Thursday 17th November 2022, 5:00pm

It was major news when the United States Food and Drug Administration (FDA) gave the green light to a cultivated meat product as part of the agency’s pre-market review process.



Chickens indoors - credit Roslin Institute

Upside Foods has successfully completed FDA’s rigorous pre-market safety review for its cultivated chicken, demonstrating that it is as safe as conventional chicken.

This historic milestone will pave the way for US consumers who want chicken made more sustainably to access these products in restaurants and retail across the country - cultivated chicken presently has a 17% lower climate impact.

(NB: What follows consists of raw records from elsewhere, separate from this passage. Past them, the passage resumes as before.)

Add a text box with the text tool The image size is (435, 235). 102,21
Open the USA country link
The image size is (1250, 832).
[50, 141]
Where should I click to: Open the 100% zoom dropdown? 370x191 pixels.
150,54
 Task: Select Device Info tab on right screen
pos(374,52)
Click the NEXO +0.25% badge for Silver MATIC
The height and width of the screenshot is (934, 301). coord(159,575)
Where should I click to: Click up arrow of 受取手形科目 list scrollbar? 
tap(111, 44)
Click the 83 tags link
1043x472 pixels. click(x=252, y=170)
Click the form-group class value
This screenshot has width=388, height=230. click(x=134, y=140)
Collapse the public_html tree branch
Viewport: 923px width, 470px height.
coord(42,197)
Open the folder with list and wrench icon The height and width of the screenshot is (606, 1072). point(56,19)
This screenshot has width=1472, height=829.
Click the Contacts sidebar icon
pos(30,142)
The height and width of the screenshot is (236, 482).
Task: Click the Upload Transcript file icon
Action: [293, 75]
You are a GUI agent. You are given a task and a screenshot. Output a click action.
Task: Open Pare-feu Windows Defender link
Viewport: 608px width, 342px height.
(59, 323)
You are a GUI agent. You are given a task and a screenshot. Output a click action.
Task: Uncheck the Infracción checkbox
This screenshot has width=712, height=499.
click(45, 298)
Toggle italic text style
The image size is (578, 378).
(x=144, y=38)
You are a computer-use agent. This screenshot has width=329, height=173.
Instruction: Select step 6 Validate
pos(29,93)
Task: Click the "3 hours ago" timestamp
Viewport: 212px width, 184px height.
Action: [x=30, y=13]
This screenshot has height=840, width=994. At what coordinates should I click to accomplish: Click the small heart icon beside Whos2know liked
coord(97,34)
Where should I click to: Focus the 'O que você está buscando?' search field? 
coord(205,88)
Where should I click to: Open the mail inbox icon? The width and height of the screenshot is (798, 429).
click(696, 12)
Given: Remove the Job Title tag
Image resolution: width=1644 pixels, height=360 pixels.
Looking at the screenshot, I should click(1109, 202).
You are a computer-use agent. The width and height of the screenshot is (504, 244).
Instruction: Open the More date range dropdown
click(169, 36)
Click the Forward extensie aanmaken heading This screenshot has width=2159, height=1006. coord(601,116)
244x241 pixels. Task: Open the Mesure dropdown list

Upside Foods will now be able to move onto the standard process, comparable to what conventional chicken products follow, to ensure the safe production and handling of its chicken, including securing a United States Department of Agriculture grant of inspection.

Roslin Technologies, an Agri and Food Biotech company based at Roslin Innovation Centre, promptly acknowledged this major milestone in bringing cultivated meat closer to consumers - an endorsement that there are no concerns over food safety – and in the hope that this encourages European leaders to invest further in R&D to ensure the benefits of cultivated meats are here too.

“The Upside Foods FDA approval is a major milestone in the industry. After the initial approval in Singapore in December 2020 it is very positive to see that a globally-leading regulator has come to the same conclusion - that cultivated meat is safe to eat. The FDA has been taking a risk-based, science-based and practical approach to regulating this novel food which should be an excellent guide for other jurisdictions."

Ernst van Orsouw, Chief Executive Officer, Roslin Technologies

This step by Upside Foods will spur further investment and innovation in the sector and make cultivated meat affordable for broader consumption. Cultivated meat is meat grown directly from animal cells without the need to raise animals. Cultivated meat also offers the promise to improve animal welfare, lower antibiotics use, and reduce the environmental footprint of meat production. The sector is rapidly growing with over 100 companies active today and with billions of dollars of investment coming in.

Roslin Technologies has developed pluripotent animal stem cells with the capacity to self-renew indefinitely and differentiate into desired end-tissues for meat. Roslin Tech is making these cells available to cultivated meat producers globally, and currently has customers in North America, Europe, Asia and the Middle East.